─── DOCUMENT SECTION ───

Thank you.
Good morning, Mr. Chair, vice-chairs, and MPs on this committee. Thank you for allowing me the opportunity to comment on the state of energy data in Canada and to offer my recommendations for future improvements.
My name is Patrick DeRochie. I am the climate and energy program manager at Environmental Defence Canada. We work to defend clean water, a safe climate, and healthy communities, and we challenge and inspire change in government, business, and people to ensure a healthier and prosperous future for all.
Today my presentation recommendations will focus on three key areas: one, improving the aggregation and quality of energy and climate data and its independence and harmonization across departments, agencies, provinces, and territories; two, aligning national energy data with Canada's domestic and international climate commitments; and three, improving national data about the transportation of oil by rail.

─── RECORD LIST ───

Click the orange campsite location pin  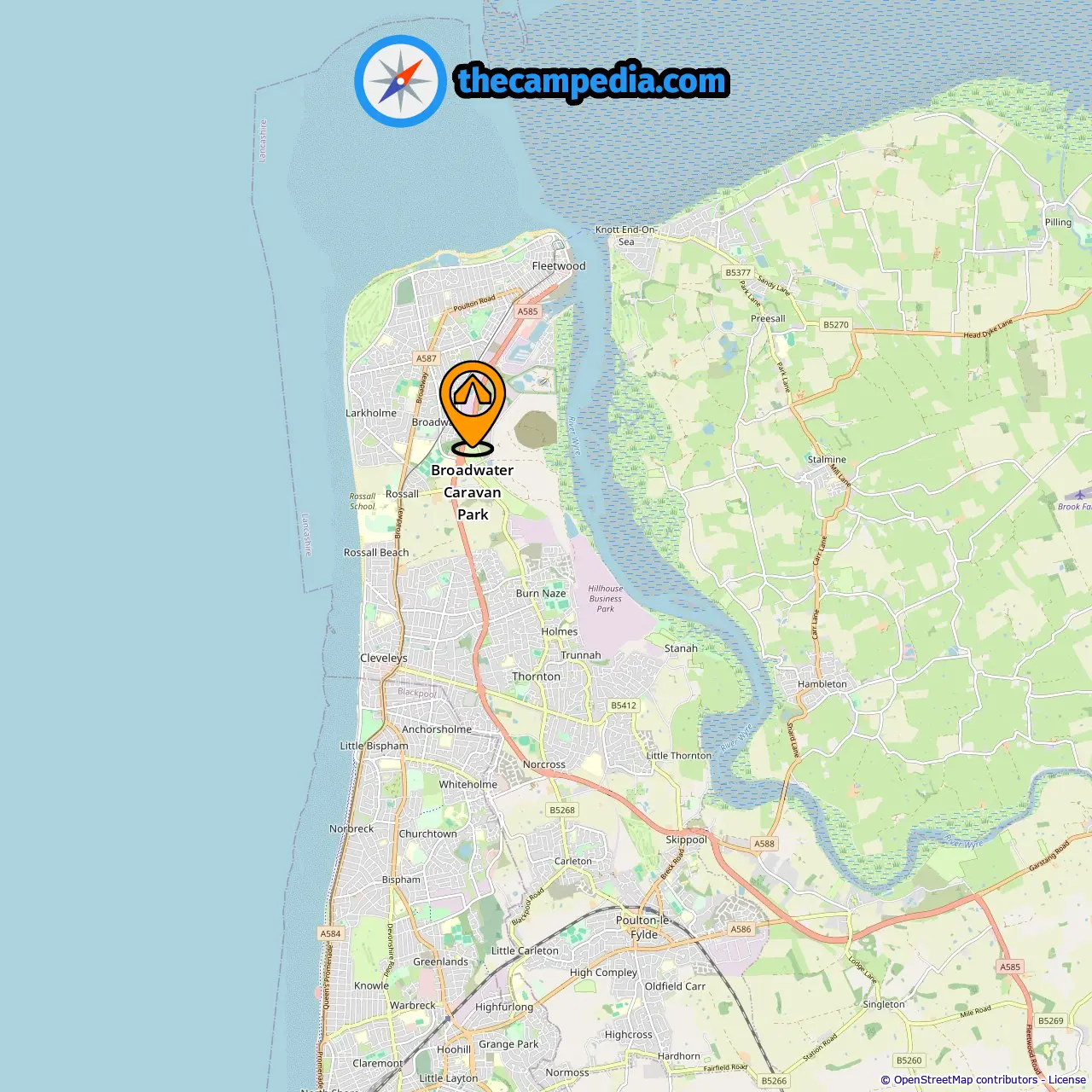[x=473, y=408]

───
─── RECORD LIST ───

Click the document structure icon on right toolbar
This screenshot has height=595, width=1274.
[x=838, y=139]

───

▶ YOUR GOAL: Retype, character for character, the part of the energy data testimony above that opens with the words containing "Good morning, Mr." and closes with "for future improvements.".

▶ WRITTEN SOLUTION:
Good morning, Mr. Chair, vice-chairs, and MPs on this committee. Thank you for allowing me the opportunity to comment on the state of energy data in Canada and to offer my recommendations for future improvements.